太宰治の短編『鷗』を朗読した。自分の、主宰している読書会の課題図書は、なるべく、朗読したい。するべきだと思っている。世の中には、文字を追うのが辛い人だっている。そういう人に、内容を知ってもらうには、朗読しかない。みんな、うすうすわかったでしょ。これから書くコラムは、太宰の、文体模倣。死のう、バンザイ、なんて、キザな、ことば。イヤな、ことば。

影響を受けやすい。影響を受けやすい人生でした。私には、主体性なんて、何にもないもの。寸借詐欺。女子高生が、財布なくしたって嘘ついて、駅前で、大人から電車賃を借りていて、見つかって補導された事件があったけ。ああいうの寸借詐欺っていうんだ。バレなければ、延々と寸借詐欺。きっと気の毒な女子高生だから、寸借詐欺だってわかっていても、毎回小銭を貸していた、善男善女の市民もいるかもしれない。私の思想も寸借詐欺。みんな分かっている善男善女に向かっての、甘ったれた、寸借詐欺。
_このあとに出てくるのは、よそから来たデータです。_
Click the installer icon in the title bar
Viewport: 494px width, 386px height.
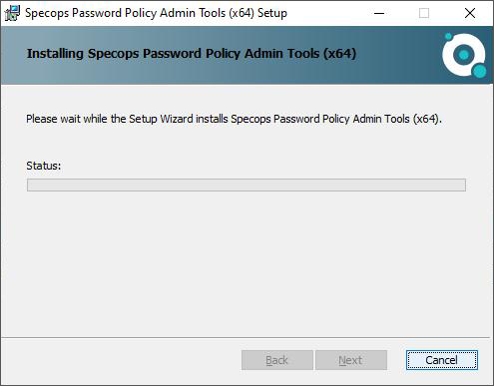(12, 13)
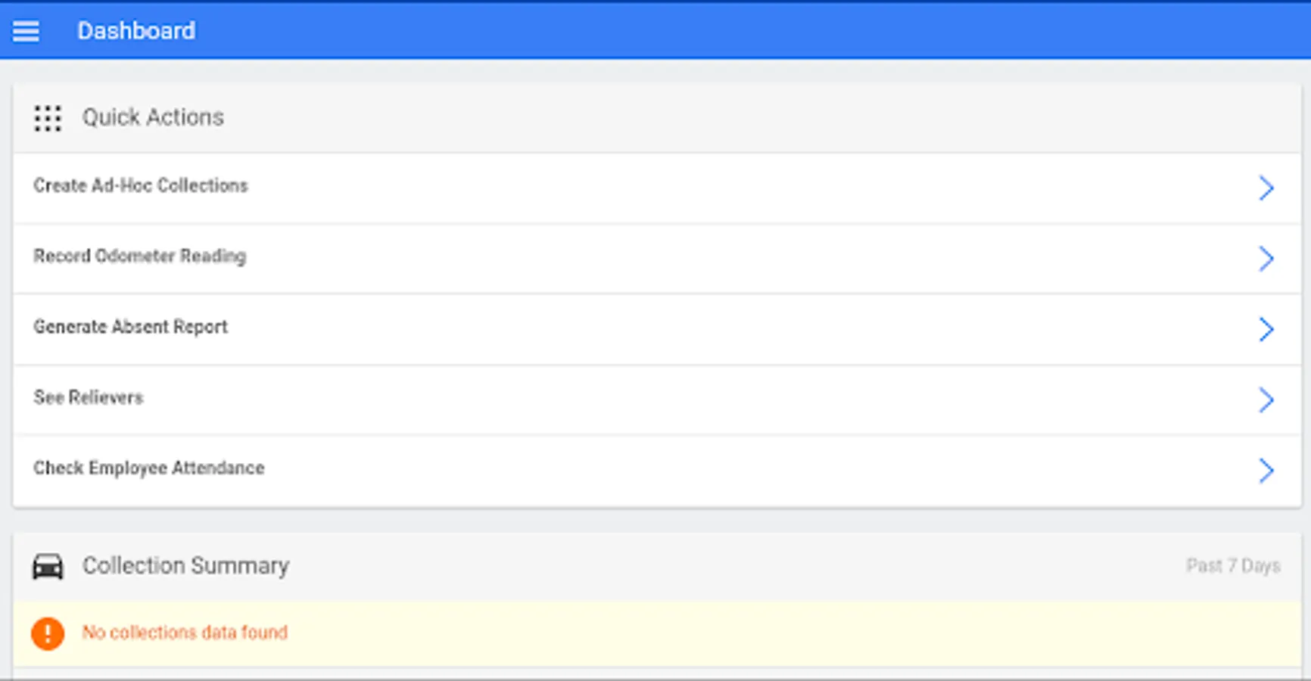The height and width of the screenshot is (681, 1311).
Task: Click the Quick Actions grid icon
Action: [48, 118]
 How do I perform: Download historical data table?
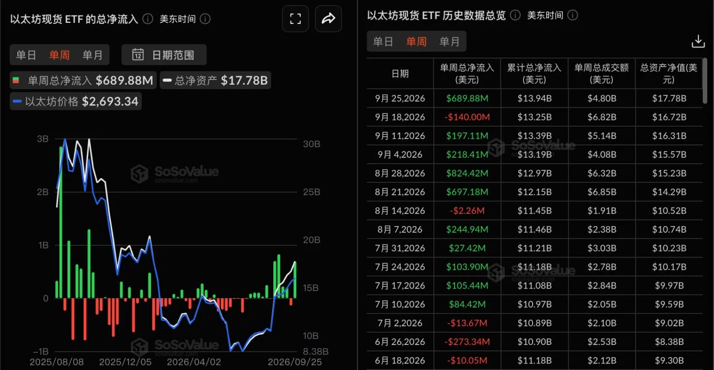[698, 41]
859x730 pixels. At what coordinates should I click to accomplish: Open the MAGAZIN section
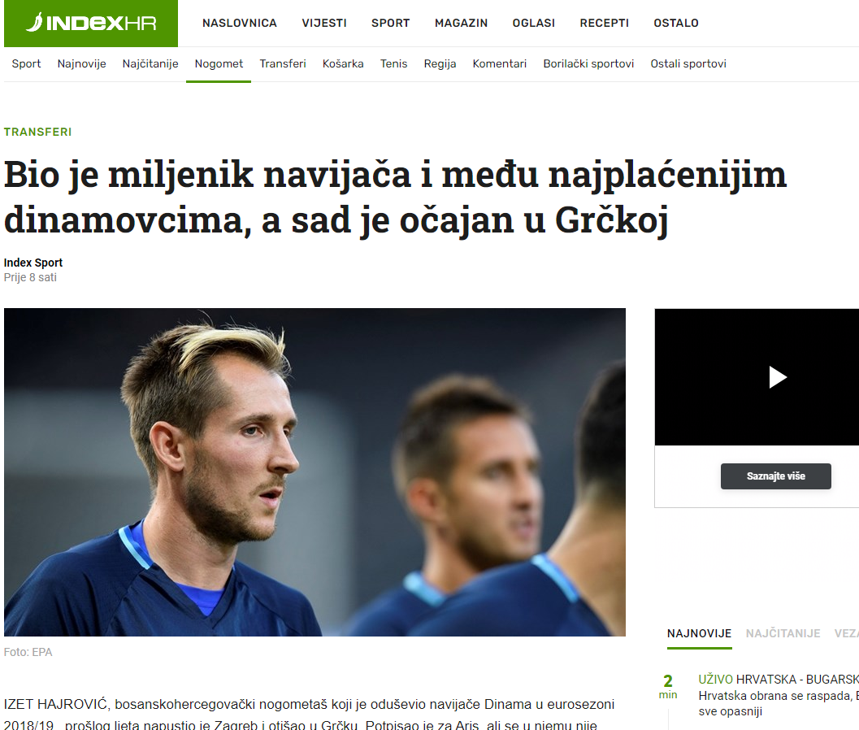[x=461, y=23]
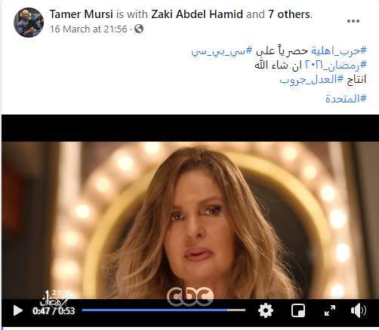The width and height of the screenshot is (379, 330).
Task: Click Tamer Mursi profile picture
Action: click(29, 23)
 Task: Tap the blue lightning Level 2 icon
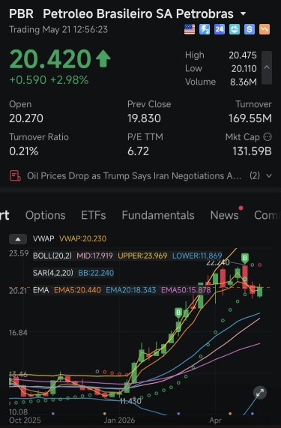(205, 29)
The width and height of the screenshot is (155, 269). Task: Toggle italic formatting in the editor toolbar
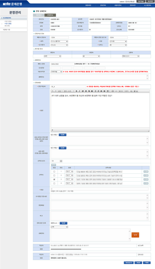79,91
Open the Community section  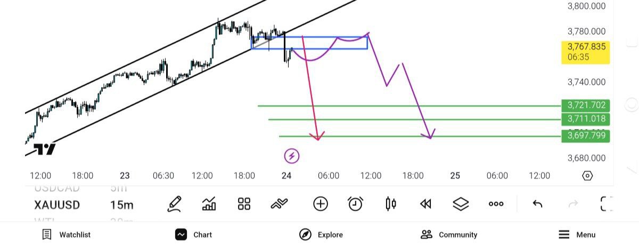(449, 235)
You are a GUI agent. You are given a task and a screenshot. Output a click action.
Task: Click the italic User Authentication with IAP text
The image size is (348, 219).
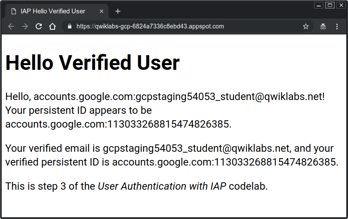pos(162,186)
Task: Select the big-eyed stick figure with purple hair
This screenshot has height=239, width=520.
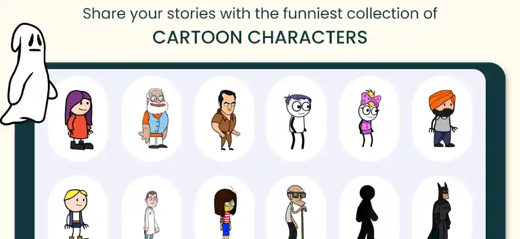Action: [297, 122]
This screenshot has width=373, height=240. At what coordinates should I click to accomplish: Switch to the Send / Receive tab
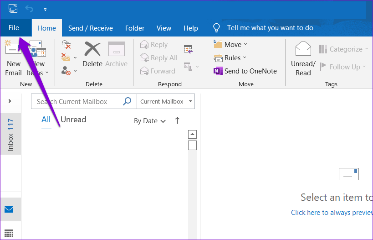tap(90, 28)
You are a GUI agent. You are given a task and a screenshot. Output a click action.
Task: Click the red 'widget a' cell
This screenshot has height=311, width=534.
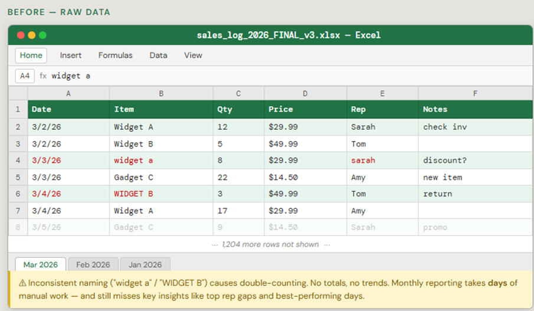tap(161, 160)
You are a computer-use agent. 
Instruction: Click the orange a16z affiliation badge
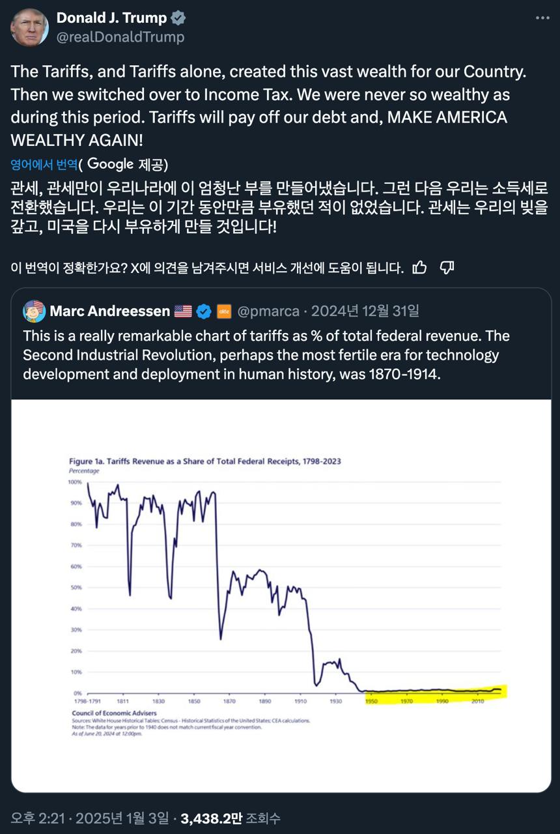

カントやニーチェやキルケゴールの寸借詐欺で、何かしゃべっている。よく考えれば、自分の思想などないのです。そんなもの、一生かかっても持てないもの。ドイツ製の腹話術人形。唖の腹話術人形。

太宰の甘ったれた告白調の文章は、真似していると心地いい。『鷗』という小説も、何も語っていない。唖の鷗、なんじゃそりゃ。何も語っていないけど、悲しみは溢れている。「それじゃ、あなたは梶井基次郎などが好きでしょうね」という一文が『鷗』のなかにあった。どきっとした。この前梶井基次郎の『冬の蠅』で読書会したっけ。梶井基次郎だったら、太宰みたいな甘ったれた自己正当化をずらずら書かない。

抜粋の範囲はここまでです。